The original population of Iceland was of Norse and Gaelic origin which is evident from literary evidence dating from the settlement period as well as from later scientific studies such as blood type and genetic analyses. One such genetic study indicated that the majority of the male settlers were of Nordic origin, while the majority of the women were of Gaelic origin, meaning many settlers of Iceland were Norsemen who brought Gaelic slaves with them.

Iceland has extensive genealogical records dating back to the late 17th century and fragmentary records extending back to the Age of Settlement. The biopharmaceutical company deCODE genetics has funded the creation of a genealogy database that is intended to cover all of Iceland's known inhabitants. It views the database, called Íslendingabók, as a valuable tool for conducting research on genetic diseases, given the relative isolation of Iceland's population.

The population of the island is believed to have varied from 40,000 to 60,000 in the period ranging from initial settlement until the mid-19th century. During that time, cold winters, ash fall from volcanic eruptions, and bubonic plagues adversely affected the population several times. There were 37 years of famine in Iceland between 1500 and 1804. The first census was carried out in 1703 and revealed that the population was then 50,358. After the destructive volcanic eruptions of the Laki volcano during 1783–1784, the population reached a low of about 40,000. Improving living conditions have triggered a rapid increase in population since the mid-19th century, from about 60,000 in 1850 to 320,000 in 2008. Iceland has a relatively young population for a developed country, with one out of five people being 14 years old or younger. With a fertility rate of 2.1, Iceland is one of only a few European countries with a birth rate sufficient for long-term population growth (see table below).

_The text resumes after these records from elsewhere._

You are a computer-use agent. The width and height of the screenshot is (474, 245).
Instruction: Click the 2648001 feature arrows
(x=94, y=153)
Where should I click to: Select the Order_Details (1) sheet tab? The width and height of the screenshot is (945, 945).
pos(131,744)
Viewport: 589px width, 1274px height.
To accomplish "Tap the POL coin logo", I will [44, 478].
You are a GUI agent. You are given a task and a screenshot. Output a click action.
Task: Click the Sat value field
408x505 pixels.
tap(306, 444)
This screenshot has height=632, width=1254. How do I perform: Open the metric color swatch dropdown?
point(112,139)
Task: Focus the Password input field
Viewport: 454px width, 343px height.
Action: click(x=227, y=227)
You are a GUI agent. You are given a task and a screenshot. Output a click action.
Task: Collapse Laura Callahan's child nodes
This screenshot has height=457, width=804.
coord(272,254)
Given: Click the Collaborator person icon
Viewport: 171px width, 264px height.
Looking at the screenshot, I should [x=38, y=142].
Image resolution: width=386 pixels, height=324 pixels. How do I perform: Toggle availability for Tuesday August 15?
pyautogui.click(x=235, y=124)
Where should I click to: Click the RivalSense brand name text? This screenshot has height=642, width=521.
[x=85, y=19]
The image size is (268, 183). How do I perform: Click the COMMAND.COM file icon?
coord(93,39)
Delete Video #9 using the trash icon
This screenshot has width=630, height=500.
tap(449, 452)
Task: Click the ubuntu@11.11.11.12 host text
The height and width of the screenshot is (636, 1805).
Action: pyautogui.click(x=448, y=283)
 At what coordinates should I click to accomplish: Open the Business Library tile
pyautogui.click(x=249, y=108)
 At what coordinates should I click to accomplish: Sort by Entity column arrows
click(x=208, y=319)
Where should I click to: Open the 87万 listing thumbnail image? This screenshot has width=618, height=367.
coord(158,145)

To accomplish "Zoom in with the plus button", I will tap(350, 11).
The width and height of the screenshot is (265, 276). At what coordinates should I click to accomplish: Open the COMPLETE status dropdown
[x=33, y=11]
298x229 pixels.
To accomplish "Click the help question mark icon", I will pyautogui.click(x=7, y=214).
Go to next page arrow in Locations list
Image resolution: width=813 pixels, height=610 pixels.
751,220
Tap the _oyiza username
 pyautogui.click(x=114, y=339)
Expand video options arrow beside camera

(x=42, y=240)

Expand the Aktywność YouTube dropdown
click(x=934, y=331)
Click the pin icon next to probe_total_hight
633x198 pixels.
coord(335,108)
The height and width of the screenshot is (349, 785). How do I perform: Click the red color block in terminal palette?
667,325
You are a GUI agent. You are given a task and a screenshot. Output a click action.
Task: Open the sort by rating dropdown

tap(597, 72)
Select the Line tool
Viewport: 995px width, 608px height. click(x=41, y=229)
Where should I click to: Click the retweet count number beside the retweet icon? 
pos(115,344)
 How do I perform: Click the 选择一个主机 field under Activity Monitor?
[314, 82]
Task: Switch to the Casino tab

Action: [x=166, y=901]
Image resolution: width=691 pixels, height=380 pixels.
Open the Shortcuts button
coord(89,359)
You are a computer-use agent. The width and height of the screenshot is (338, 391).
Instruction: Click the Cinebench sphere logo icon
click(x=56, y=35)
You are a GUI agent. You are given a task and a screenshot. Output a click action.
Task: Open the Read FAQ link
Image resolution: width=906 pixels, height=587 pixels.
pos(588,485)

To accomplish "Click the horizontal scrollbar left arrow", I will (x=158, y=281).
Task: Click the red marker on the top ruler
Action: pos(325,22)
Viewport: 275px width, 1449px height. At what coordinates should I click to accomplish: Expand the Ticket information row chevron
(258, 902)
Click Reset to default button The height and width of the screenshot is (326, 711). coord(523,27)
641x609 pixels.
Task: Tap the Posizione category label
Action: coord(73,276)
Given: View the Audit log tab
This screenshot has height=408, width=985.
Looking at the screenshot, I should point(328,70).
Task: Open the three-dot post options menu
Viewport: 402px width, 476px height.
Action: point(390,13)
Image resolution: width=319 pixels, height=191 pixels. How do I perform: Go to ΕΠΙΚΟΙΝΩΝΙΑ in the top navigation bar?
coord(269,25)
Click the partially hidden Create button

In December 2007, 33,678 people (13.5% of the total population) living in Iceland had been born abroad, including children of Icelandic parents living abroad. Around 19,000 people (6% of the population) held foreign citizenship. Polish people make up the largest minority group by a considerable margin and still form the bulk of the foreign workforce. About 8,000 Poles now live in Iceland, 1,500 of them in Fjarðabyggð, where they make up 75% of the workforce who are constructing the Fjarðarál aluminium plant. Large-scale construction projects in the east of Iceland (see Kárahnjúkar Hydropower Plant) have also brought in many people whose stay is expected to be temporary. Many Polish immigrants were also considering leaving in 2008 as a result of the Icelandic financial crisis.

The southwest corner of Iceland is by far the most densely populated region. It is also the location of the capital Reykjavík, the northernmost national capital in the world. More than 70 per cent of Iceland's population lives in the southwest corner (Greater Reykjavík and the nearby Southern Peninsula), which covers less than two per cent of Iceland's land area. The largest town outside Greater Reykjavík is Reykjanesbær, which is located on the Southern Peninsula, less than 50 km from the capital. The largest town outside the southwest corner is Akureyri in northern Iceland.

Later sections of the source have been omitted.